Article paru dans le quotidien Libération le 16 juin 2010

Ce document n’est pas reproductible sans l’accord de Libération

Il est rare qu’un jury d’agrégation, le concours phare de l’enseignement, parte en campagne. C’est pourtant ce qui arrive aujourd’hui : près de la moitié des membres du jury de philosophie sont prêts à démissionner (lire ici), car ils refusent de faire passer, l’an prochain, une nouvelle épreuve appelée « Agir en fonctionnaire de l’Etat et de façon éthique et responsable ». Le jury de lettres modernes s’est lui aussi déclaré hostile. Retour sur une polémique qui enfle.

Une épreuve pas si nouvelle que ça

Un arrêté du 19 décembre 2006 a défini les dix compétences que doivent acquérir les enseignants lors de leur formation. La première est : « Agir en fonctionnaire de l’Etat… » A ce titre, depuis 2007, les candidats à certains concours - celui de professeur des écoles, les Capes d’histoire-géo ou de sciences économiques et sociales (SES) - sont interrogés sur cette compétence. On ignore pourquoi tous les concours ne sont pas concernés. Mais personne n’y trouvait à redire car il s’agissait avant tout de vérifier les connaissances du système éducatif, du statut de fonctionnaire, etc. Le candidat était interrogé dix petites minutes à la fin d’une épreuve orale.

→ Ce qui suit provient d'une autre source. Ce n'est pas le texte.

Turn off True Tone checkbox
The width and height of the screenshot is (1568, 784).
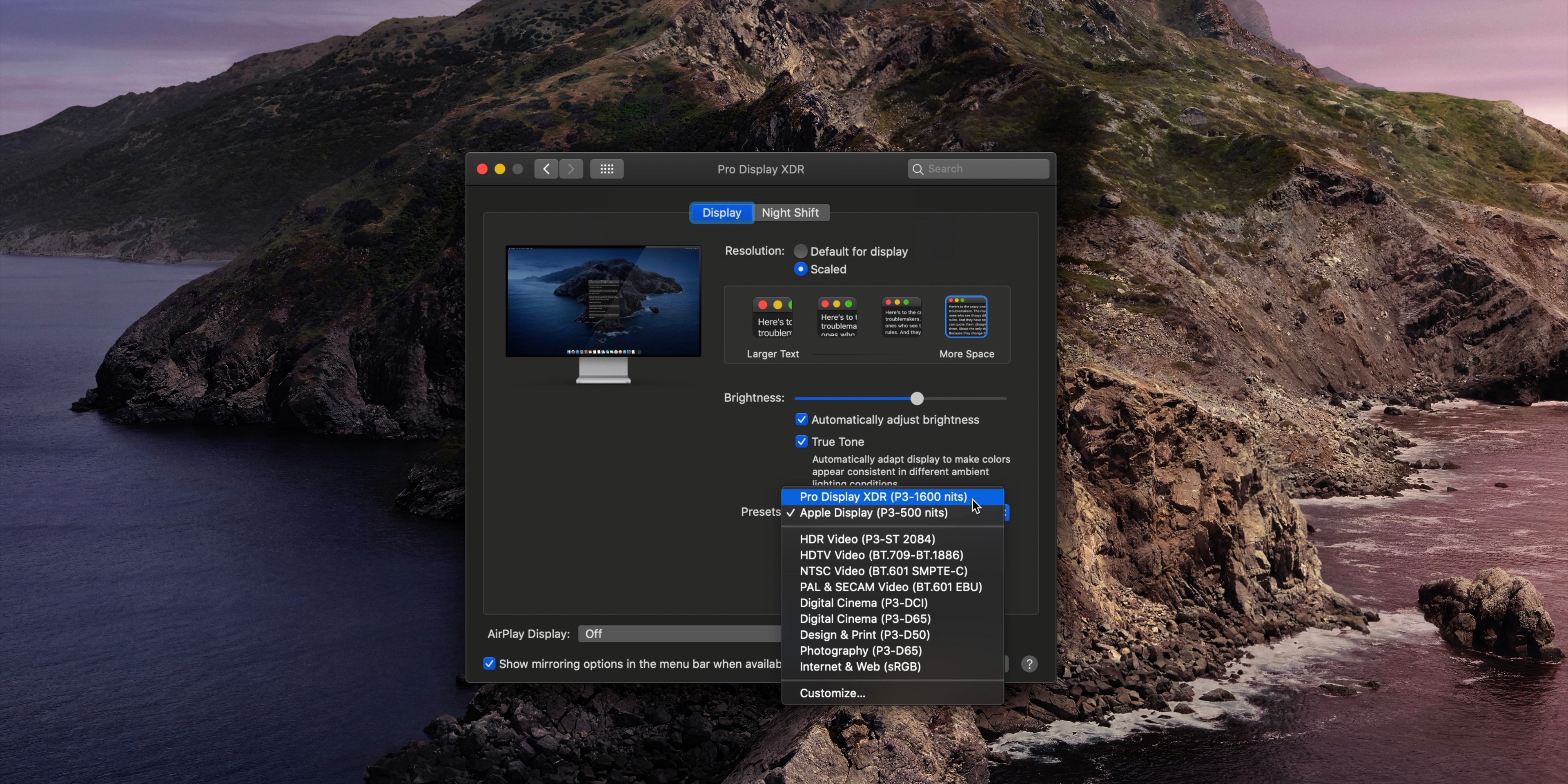[802, 441]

A partir de 2011, l’épreuve « Agir en fonctionnaire de l’Etat et de façon éthique et responsable » sera introduite dans tous les Capes et toutes les agrégations. D’une durée de vingt minutes - dix minutes de préparation, autant d’entretien avec le jury -, elle sera notée sur 6 points (sur 20 au total) au Capes et sur 4 à l’agrégation. Un zéro sera éliminatoire. Au vu des sujets diffusés par le ministère, les candidats pourront être interrogés sur la scolarisation d’un enfant handicapé ou sur l’attitude à avoir devant un élève insolent.

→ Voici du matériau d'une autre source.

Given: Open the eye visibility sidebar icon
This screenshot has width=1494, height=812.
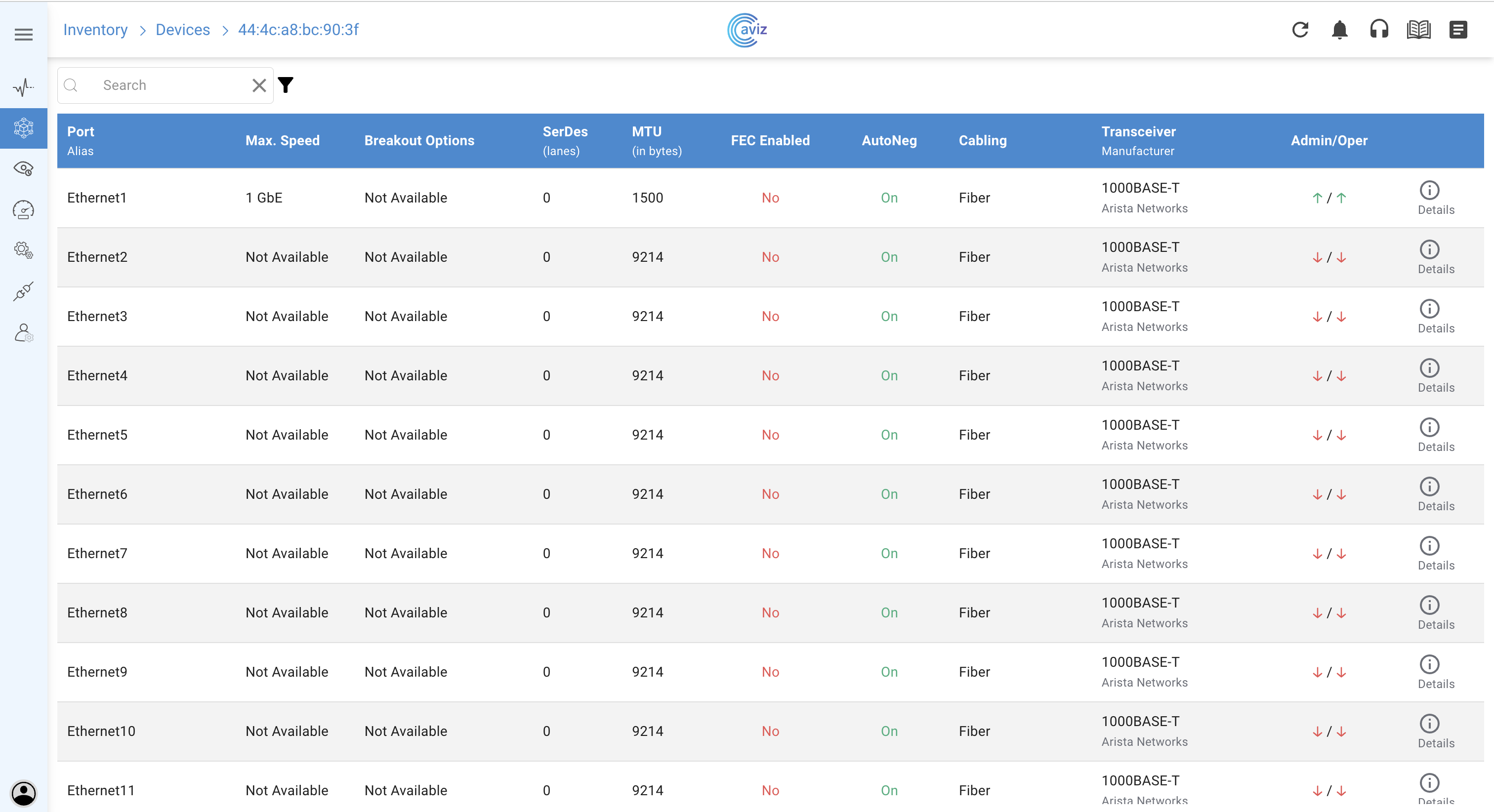Looking at the screenshot, I should coord(23,169).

Un prof doit se comporter en fonctionnaire responsable

Le ministère de l’Education, mais aussi certains syndicats plutôt favorables à l’épreuve, estiment qu’il est tout à fait légitime d’évaluer les futurs profs sur leur éthique et leur sens des responsabilités. S’ils sont reçus, ils deviendront fonctionnaires. De plus, enseigner n’est pas un métier comme un autre. D’autres professions de la fonction publique - policiers, gardiens de prison, juges - passent déjà ce type d’épreuve. Le problème est qu’avec la réforme, les candidats n’ont presque plus de formation professionnelle et de stages. Du coup, ils vont être interrogés sur des situations qu’ils n’ont pas connues et des questions qu’ils ne se sont jamais posées, faute d’y avoir été confrontés. Plutôt que de réfléchir, ils se retrouveront réduits à chercher la « bonne » réponse attendue par le jury. Le Sgen-CFDT, qui défendait l’épreuve, la trouve aujourd’hui vidée de son sens.

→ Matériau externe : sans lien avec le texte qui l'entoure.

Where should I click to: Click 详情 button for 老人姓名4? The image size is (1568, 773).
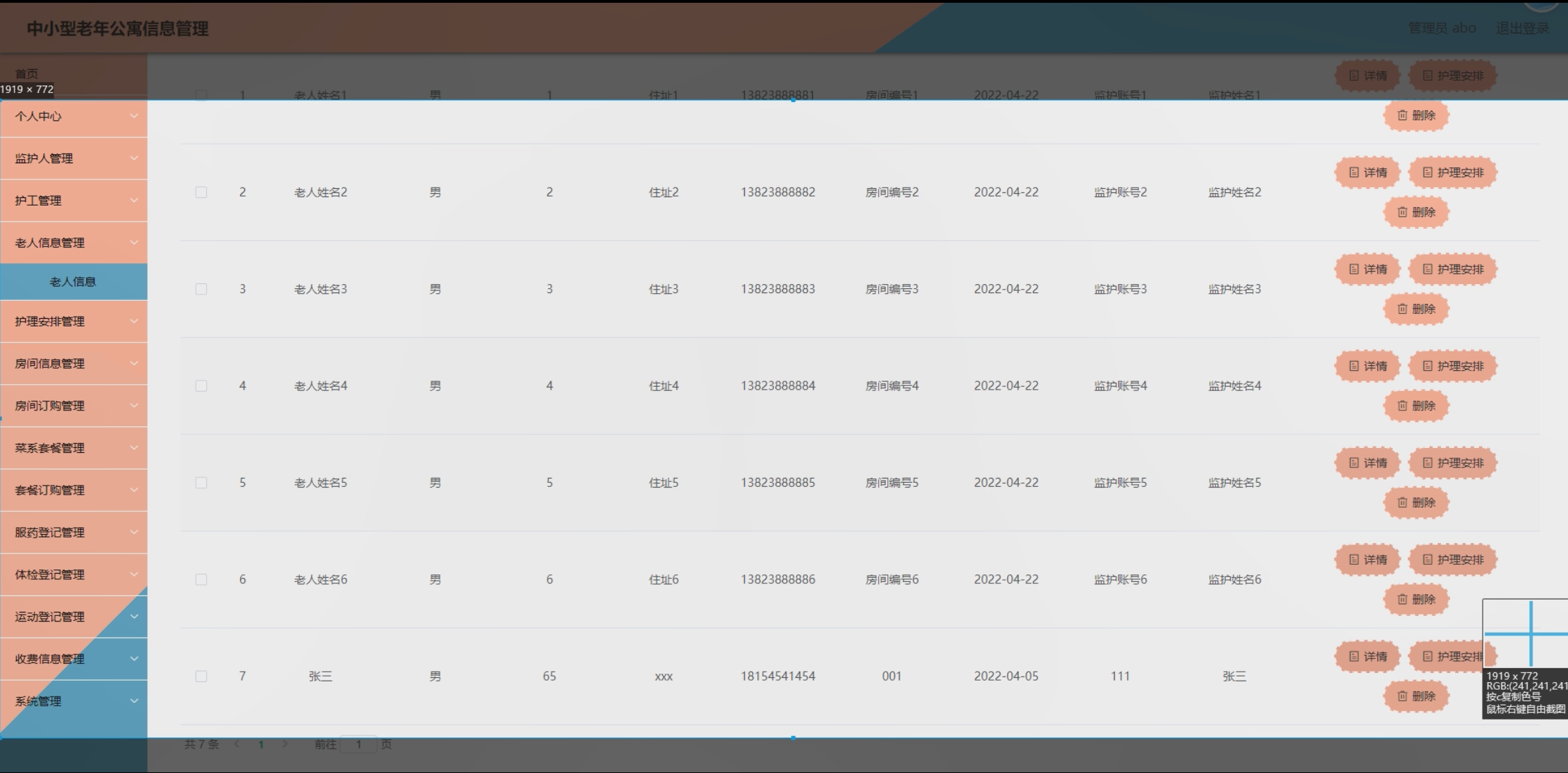pyautogui.click(x=1367, y=366)
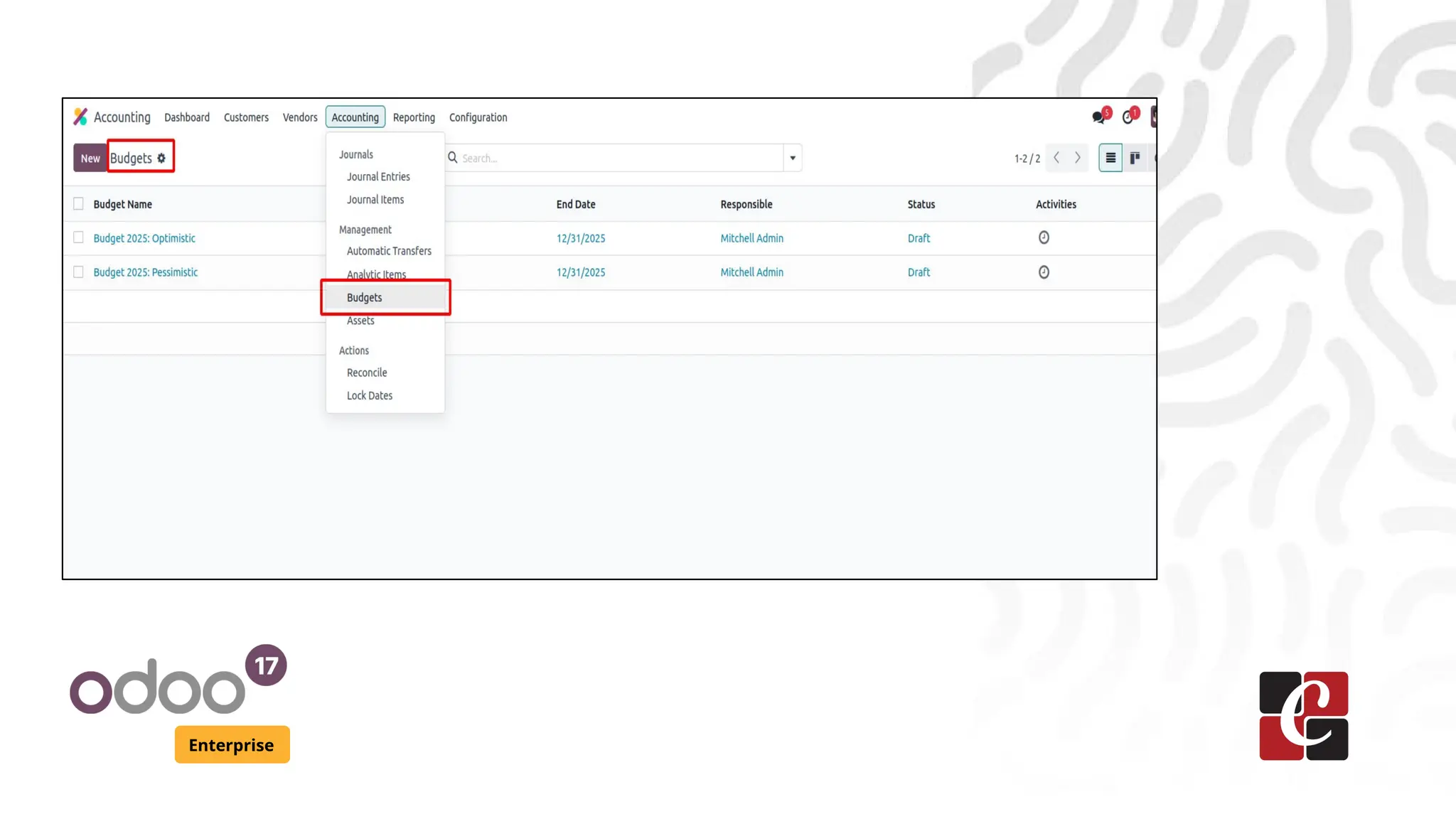Click activity clock for Pessimistic budget

point(1044,272)
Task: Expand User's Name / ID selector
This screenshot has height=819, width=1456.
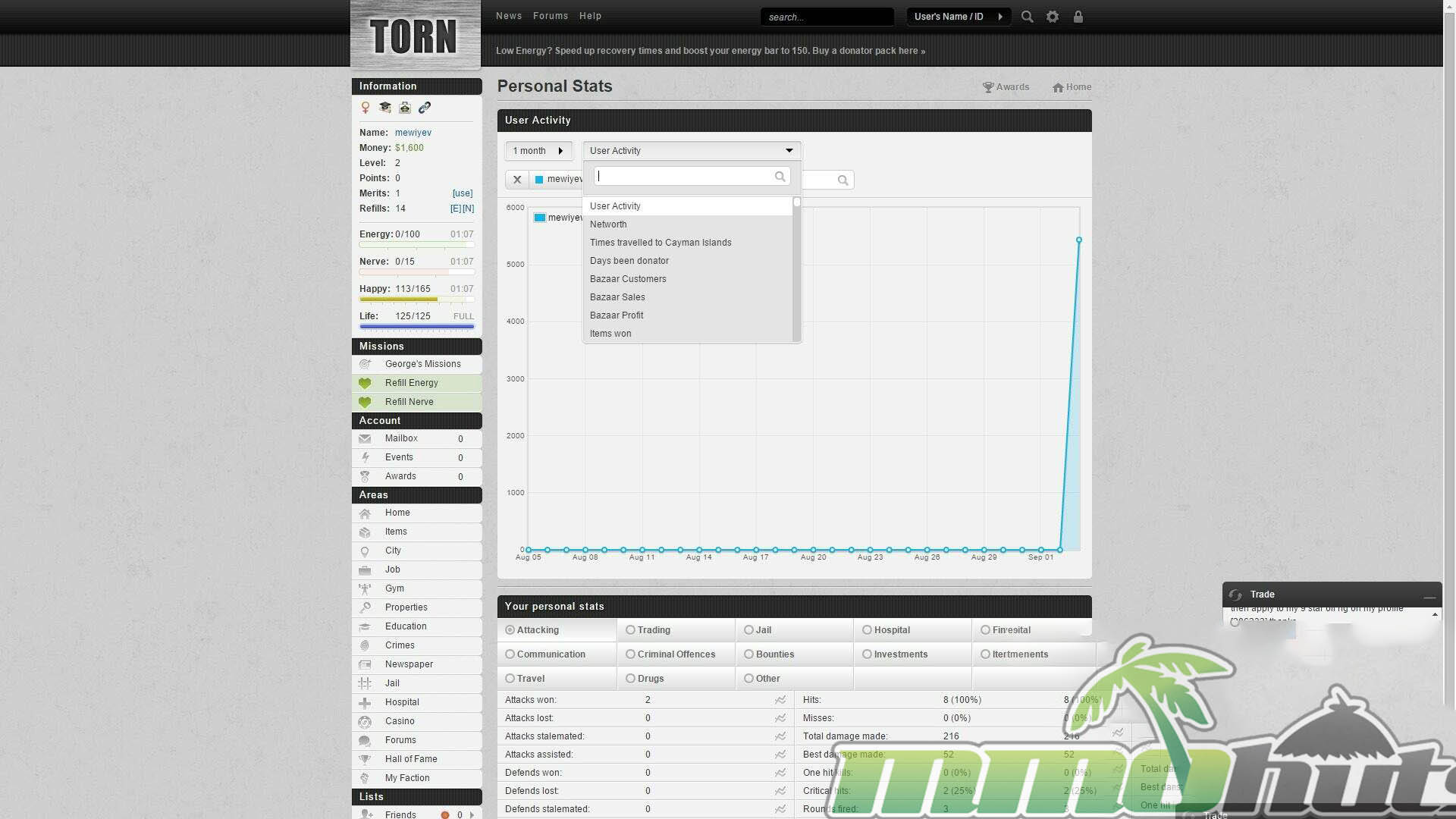Action: click(x=958, y=17)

Peut-on juger l’éthique en dix minutes ?

Ce n’est pas un hasard si les philosophes et, dans une moindre mesure, les enseignants de lettres - les humanités - ont pris la tête de la rébellion : l’éthique et la responsabilité sont au cœur de leur discipline. Le fait qu’il s’agisse de jurys d’agrégation s’explique aussi : les agrégés défendent un haut niveau de formation disciplinaire et mettent au second plan la dimension professionnelle. Ils ne sont toutefois pas contre le fait d’interroger les futurs profs sur des règlements qu’ils doivent connaître. Mais pour eux, il y a confusion, car on demande aussi au jury d’évaluer l’éthique du candidat. Or face à des questions comme les finalités de l’école ou comment assurer la discipline, les réponses renvoient à des convictions, à des expériences, et sont même souvent affaire de conscience. Sur la laïcité par exemple, il y a des positions diamétralement opposées et parfaitement défendables. Tout dépendra alors du jury, s’il a lui-même une position commune.